Kirundo, Burundi, August 9
There are a lot of street children here.
They wander around town, dressed in rags the colour of the earth, and beg for money. So, of course, we’re a major attraction for them. They follow us around, begging for handouts, or sometimes just stand and stare. When we’re leading workshops, they spend a lot of time peering in the windows, then scatter when we look their way.
I carry a water bottle with me everywhere: an ordinary 1½ liter plastic water bottle. Whenever the water level is low in the bottle, they start asking me for the bottle. Apparently, it’s not the water they want; it’s the bottle. They can sell it in the market or use it themselves.
It’s not clear to me what the situation with these children is. The teachers say they live on the street, that they’re orphans or else their families can’t afford to feed them. The teachers seem generally annoyed by the children’s presence, and shoo them away from time to time. Today it occurred to me, though, that if they were truly without anyone taking care of them, they wouldn’t have such closely cropped hair. Someone cuts their hair, or shaves their heads. So do they have families? Are they trying to raise money for their families? If so, could it be that they go to school, but beg when school is closed?
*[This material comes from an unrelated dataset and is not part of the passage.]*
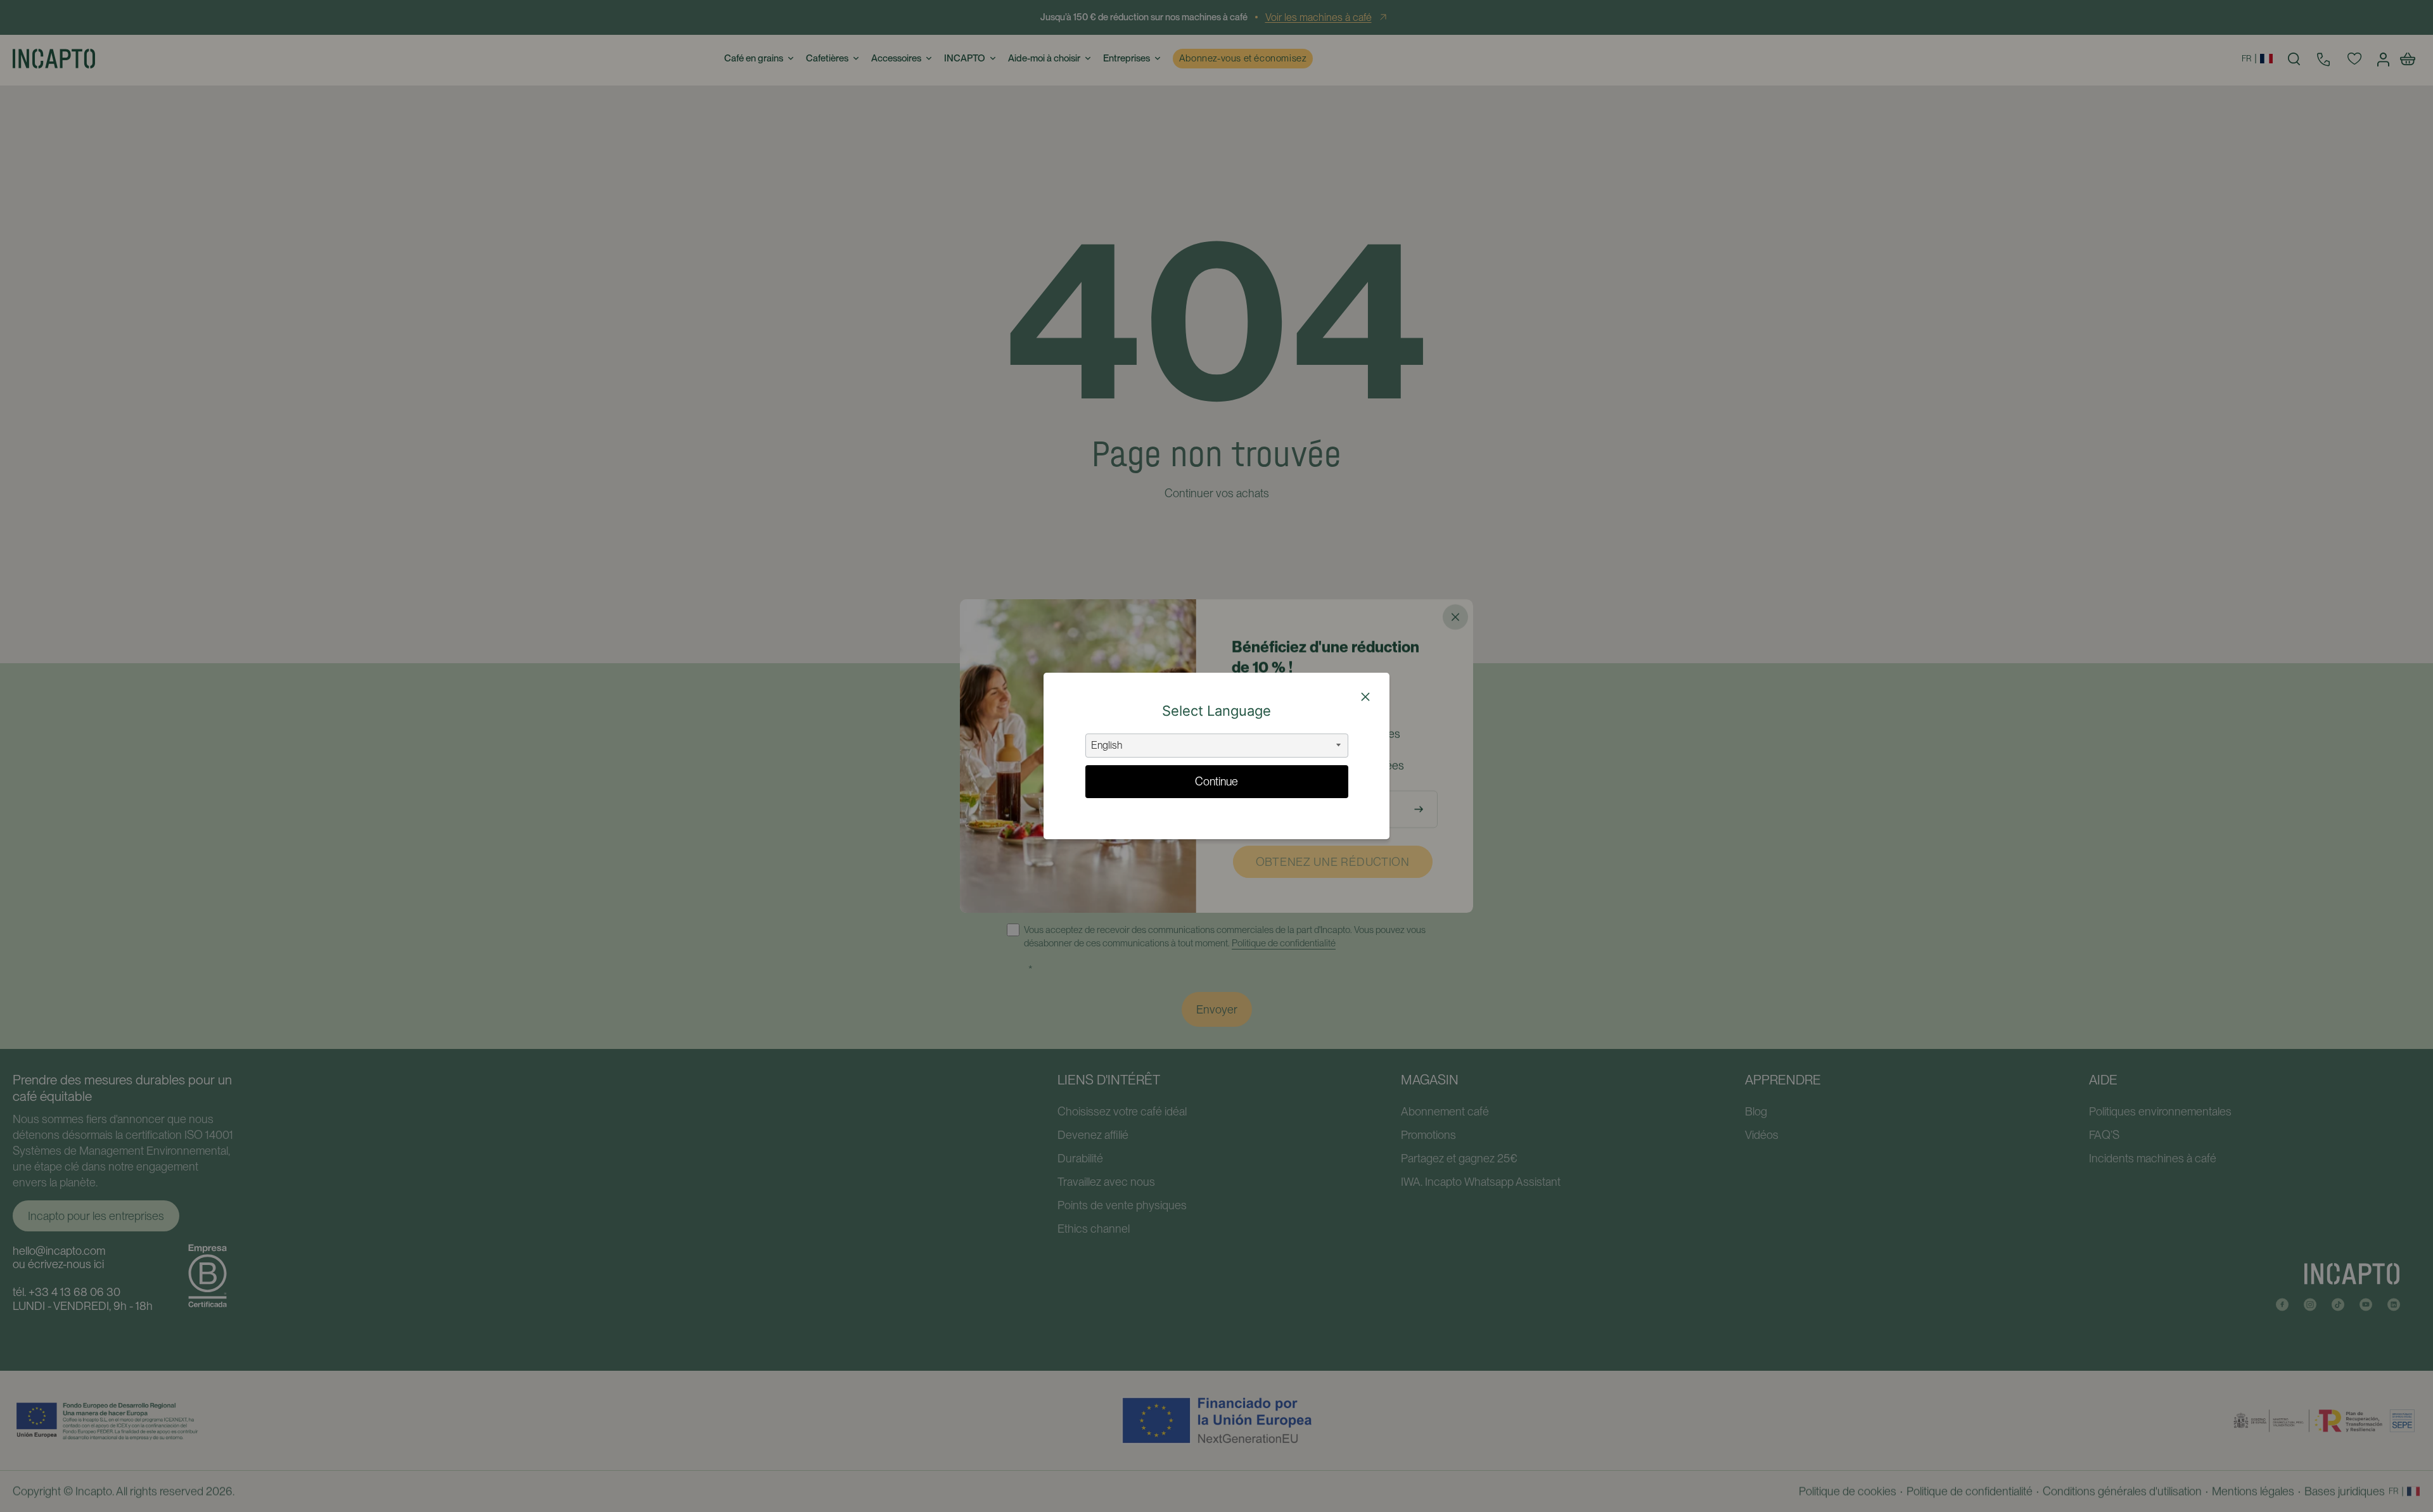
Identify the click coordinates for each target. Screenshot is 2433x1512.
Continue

I should point out that I was pondering the street children during a diploma ceremony at one of the secondary schools, complete with long, drawn-out speeches in Kirundi, and a reception afterwards involving plentiful beer (Amstel and the local brew, Primus) and soft drinks (Fanta lemon and Coca-Cola), as well as hors-d’oeuvres of cheese (imported from somewhere) and other nibbles. Everyone ate and drank in quantity, ignoring the street children peering in the windows as usual.
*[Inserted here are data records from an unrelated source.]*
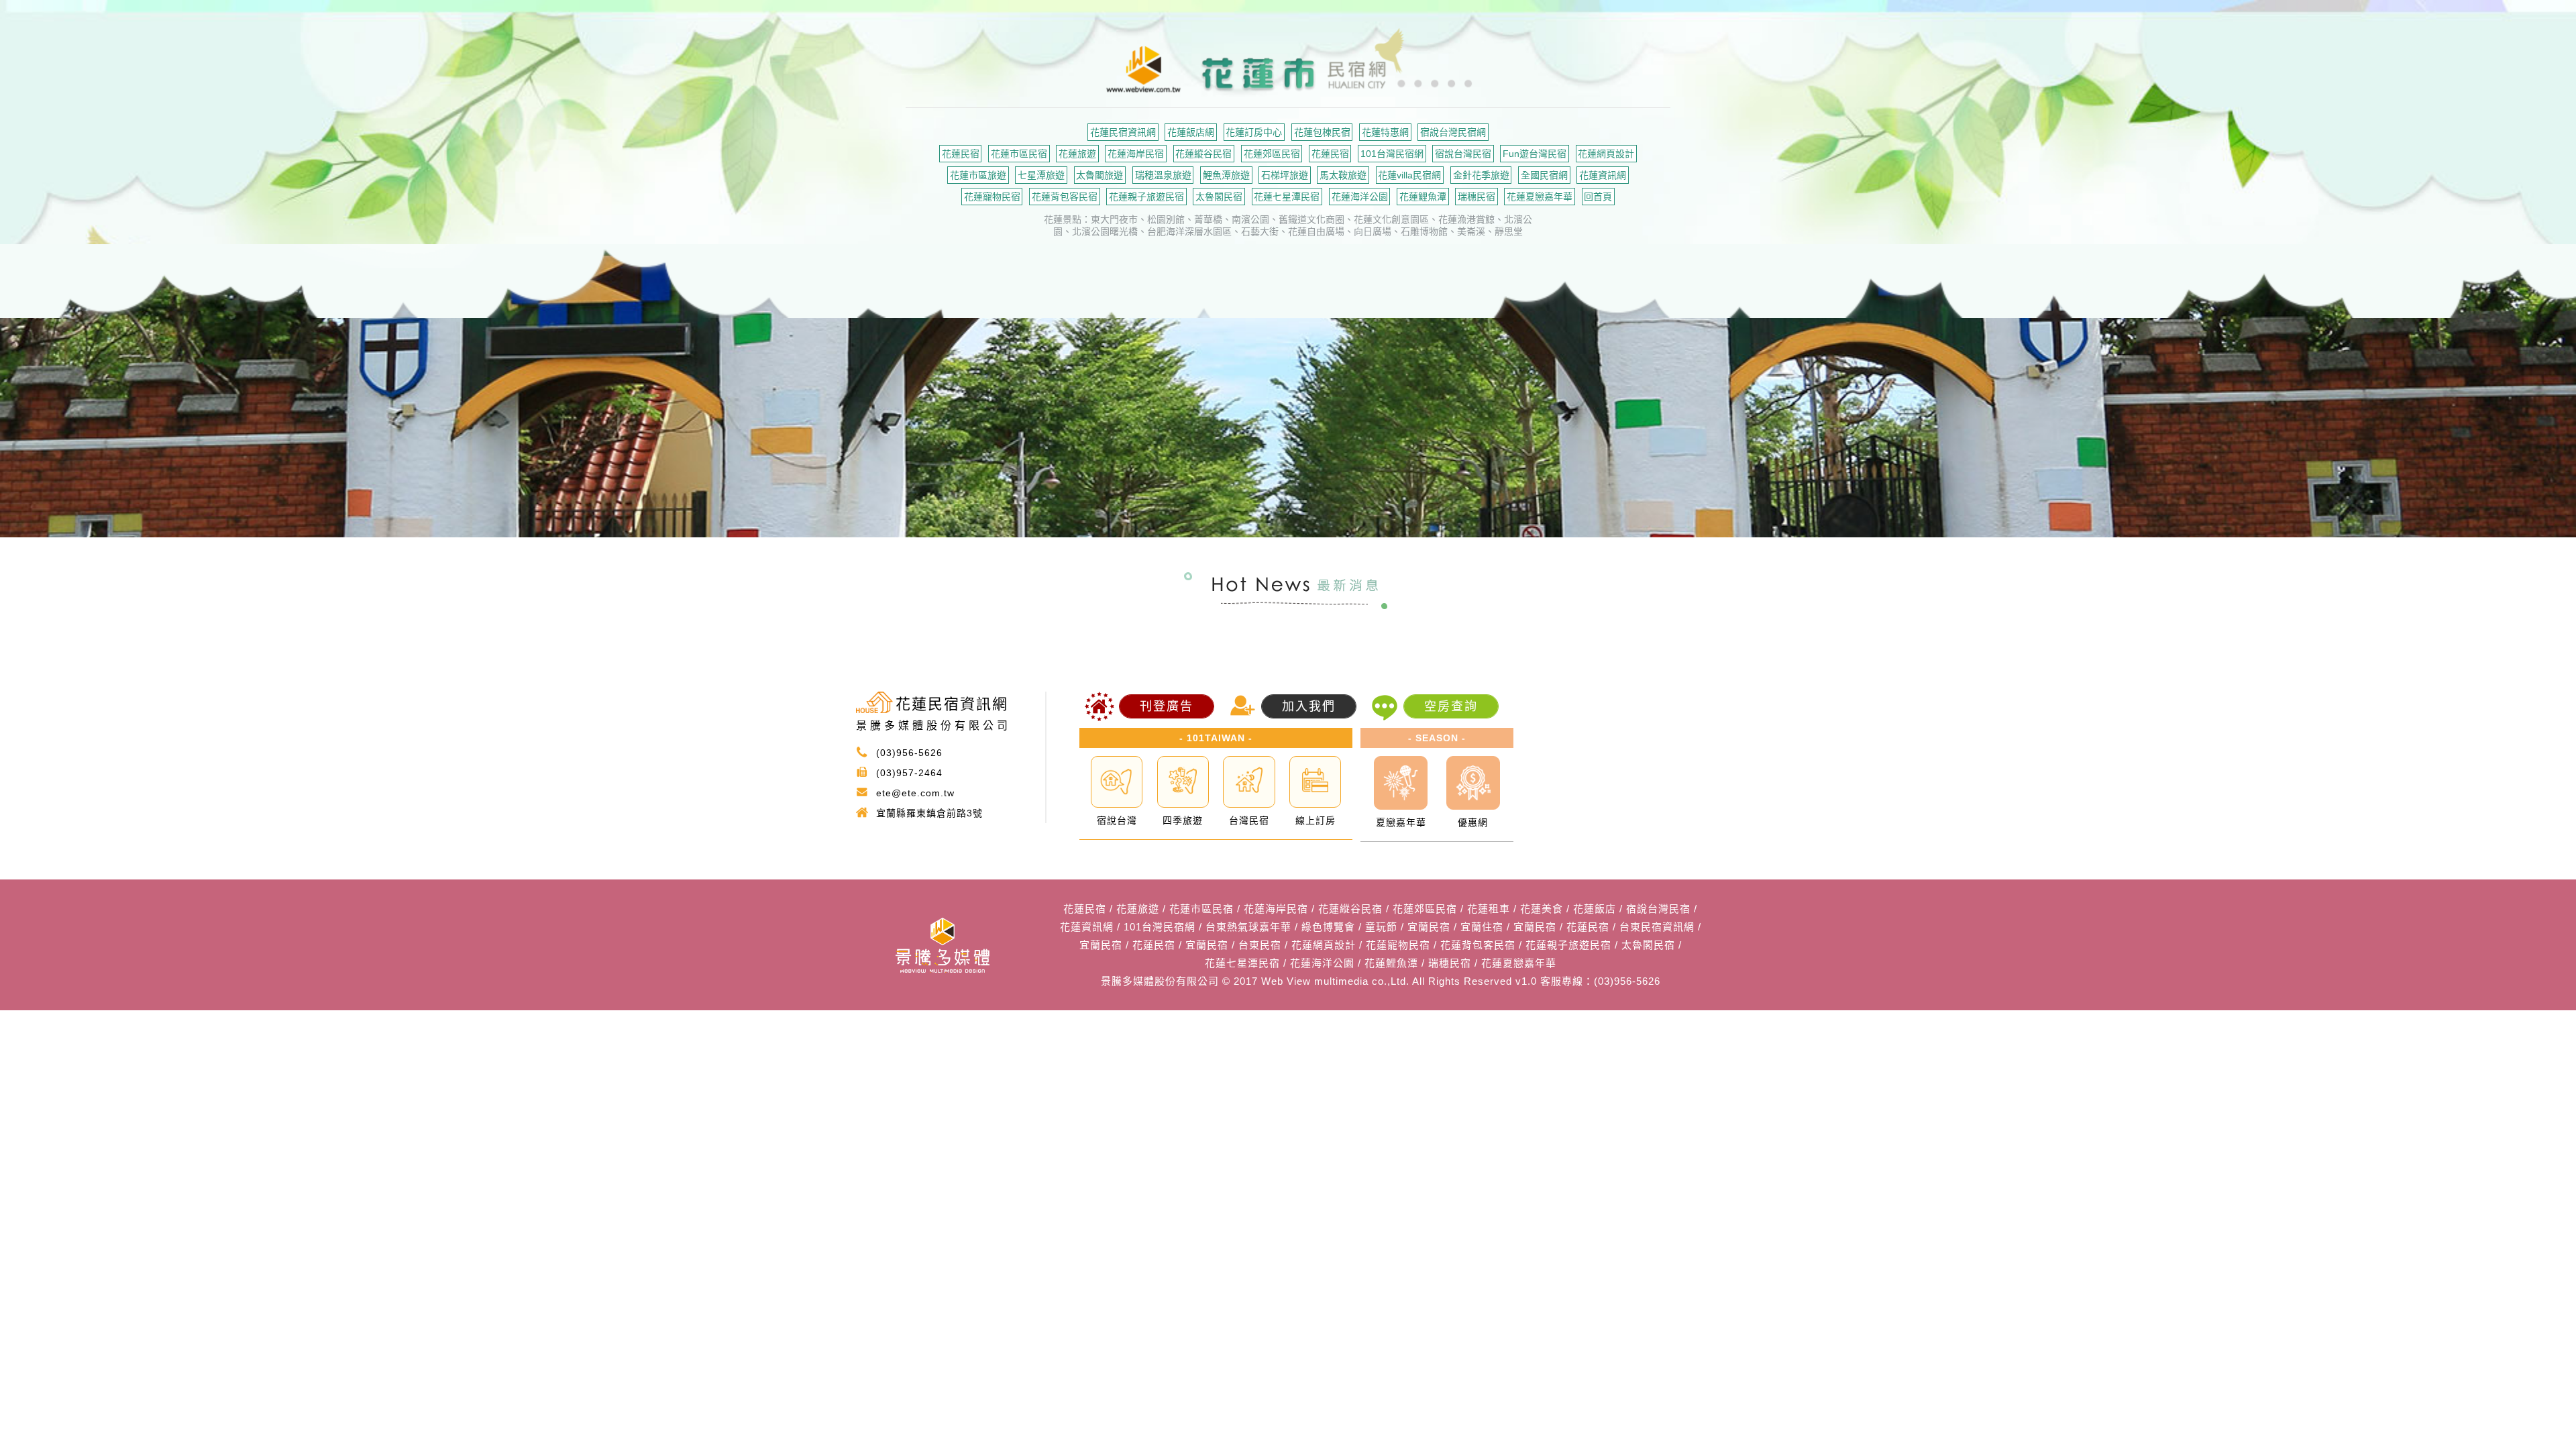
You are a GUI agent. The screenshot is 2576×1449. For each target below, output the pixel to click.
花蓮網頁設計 (1606, 153)
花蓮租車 (1488, 908)
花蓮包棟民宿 (1322, 132)
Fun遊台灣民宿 (1534, 153)
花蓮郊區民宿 (1272, 153)
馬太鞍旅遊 (1343, 175)
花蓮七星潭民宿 (1287, 196)
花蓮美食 (1541, 908)
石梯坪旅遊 (1284, 175)
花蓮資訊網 (1602, 175)
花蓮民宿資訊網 (1123, 132)
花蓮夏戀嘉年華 (1539, 196)
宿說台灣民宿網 (1453, 132)
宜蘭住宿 (1481, 926)
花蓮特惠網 (1385, 132)
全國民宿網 (1544, 175)
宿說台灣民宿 (1463, 153)
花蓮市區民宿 (1019, 153)
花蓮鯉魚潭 (1422, 196)
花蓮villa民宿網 (1409, 175)
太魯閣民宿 (1218, 196)
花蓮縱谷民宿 (1203, 153)
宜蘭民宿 (1428, 926)
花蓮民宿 (960, 153)
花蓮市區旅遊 (978, 175)
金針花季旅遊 (1481, 175)
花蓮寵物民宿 (992, 196)
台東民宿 (1259, 945)
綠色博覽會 (1328, 926)
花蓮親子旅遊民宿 (1146, 196)
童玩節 (1381, 926)
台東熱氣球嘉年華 (1248, 926)
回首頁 (1598, 196)
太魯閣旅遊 (1099, 175)
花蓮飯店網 (1190, 132)
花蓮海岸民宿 (1136, 153)
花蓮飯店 (1594, 908)
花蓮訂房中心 (1254, 132)
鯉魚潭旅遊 (1226, 175)
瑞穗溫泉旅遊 (1163, 175)
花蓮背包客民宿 (1064, 196)
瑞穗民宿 (1476, 196)
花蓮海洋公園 (1360, 196)
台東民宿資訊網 (1657, 926)
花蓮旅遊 (1077, 153)
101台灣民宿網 (1392, 153)
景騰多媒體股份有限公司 (1160, 981)
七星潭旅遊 (1041, 175)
A couple of our group visited an orphanage a few days ago. A pastor and his wife house 30 street children (girls) in their house and another 30 (boys) in their church. They feed them and clothe them and send them to school, with intermittent help from charities. There are another 60 orphans housed in foster families, but the pastor provides food for them as well every day. A pure, selfless effort, but, if the sheer number of street children is any indication, the need far overwhelms what the pastor and his wife can provide.
(As I wrote this, I was sitting in the hotel’s dining room, which is really more of a patio with a roof. Only quite wealthy people stay here because in Burundi terms it’s quite expensive, about 20 euros a night per room. As I wrote I witnessed my first terrible two’s tantrum since I got here. I guess only rich Burundian kids have tantrums.)